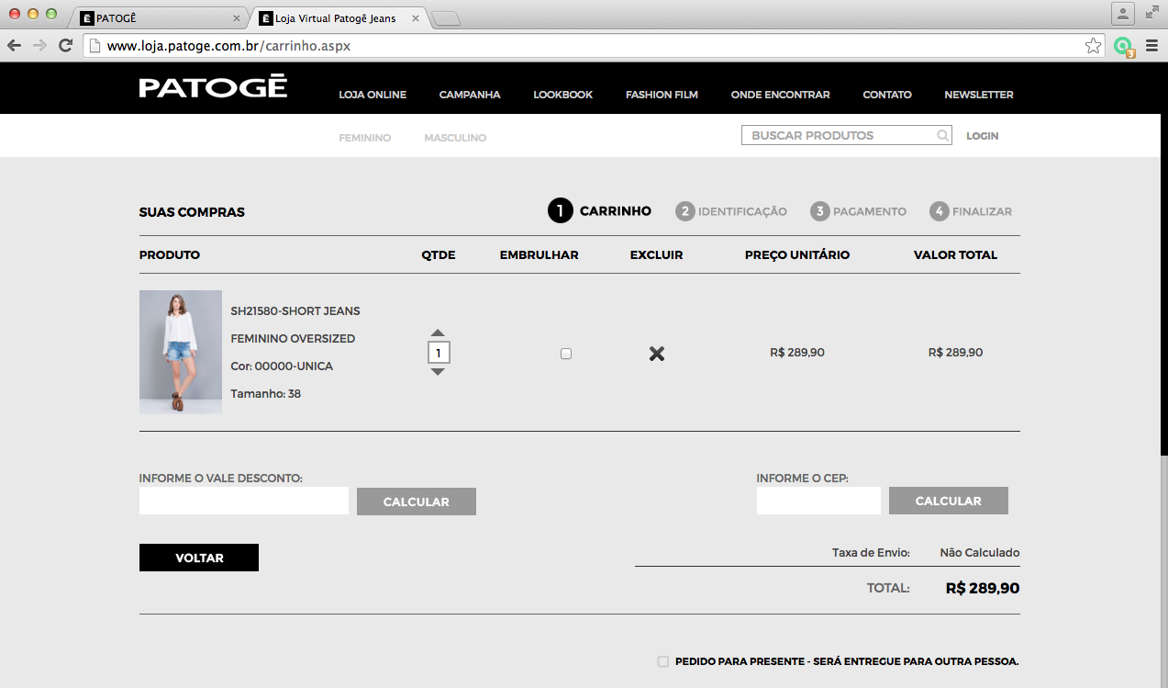Click the Patogê logo
This screenshot has height=688, width=1168.
213,88
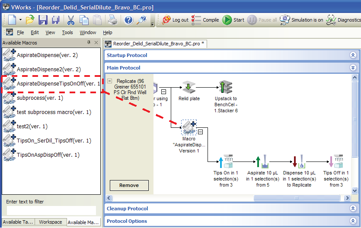
Task: Open Diagnostics from the toolbar
Action: point(343,20)
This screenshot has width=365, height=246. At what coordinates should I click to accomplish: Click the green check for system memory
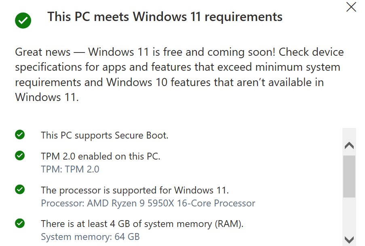click(x=19, y=223)
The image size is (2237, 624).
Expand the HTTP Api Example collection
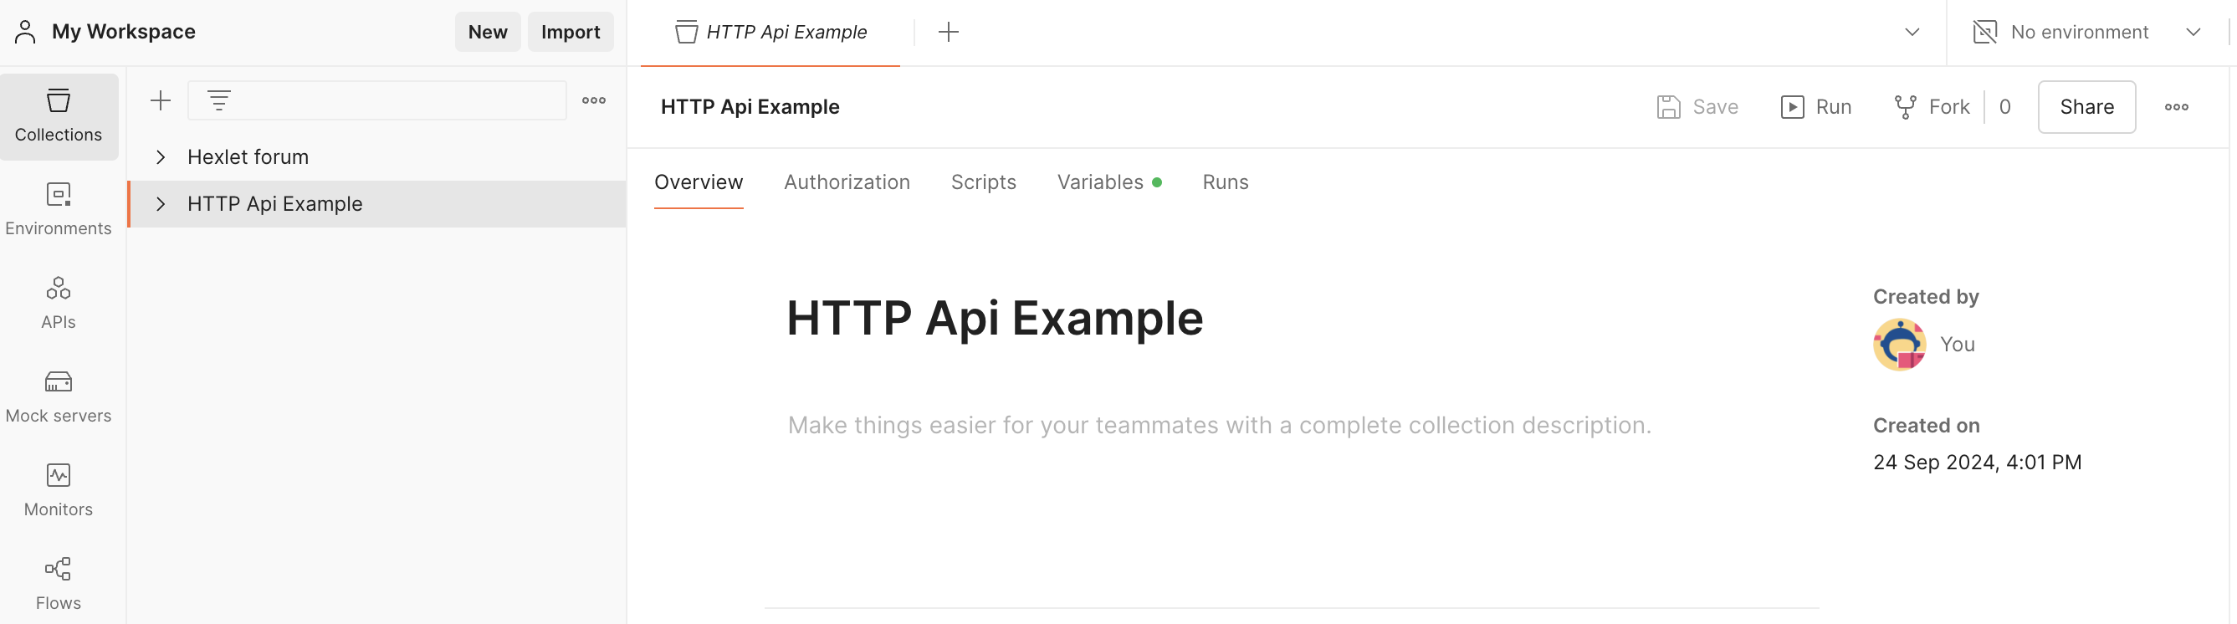(161, 204)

════════════════

[EXERCISE REQUIREMENTS] Please echo the entries above from the line containing "This screenshot has width=365, height=246." through the end of the entries, word for word, leaving out the pictures.

[WRITTEN RESPONSE]
This screenshot has width=365, height=246. At what coordinates should I click to accomplish: Click the green check for system memory
click(x=19, y=223)
The image size is (2237, 624).
Expand the HTTP Api Example collection
(161, 204)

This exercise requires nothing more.